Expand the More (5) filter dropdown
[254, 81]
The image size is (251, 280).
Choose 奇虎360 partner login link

◇ ◇ ◇ ◇ ◇

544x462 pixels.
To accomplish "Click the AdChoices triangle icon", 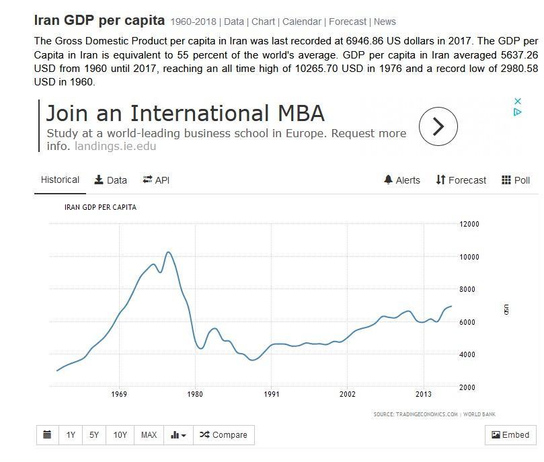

◇ ◇ ◇ ◇ ◇

_What to do_
Reproduce the records exactly as they appear, beginning with the line that contains "Expand the More (5) filter dropdown" and continuing through the line that contains "Choose 奇虎360 partner login link", including both of those lines.

_Task solution_
Expand the More (5) filter dropdown
[254, 81]
The image size is (251, 280).
Choose 奇虎360 partner login link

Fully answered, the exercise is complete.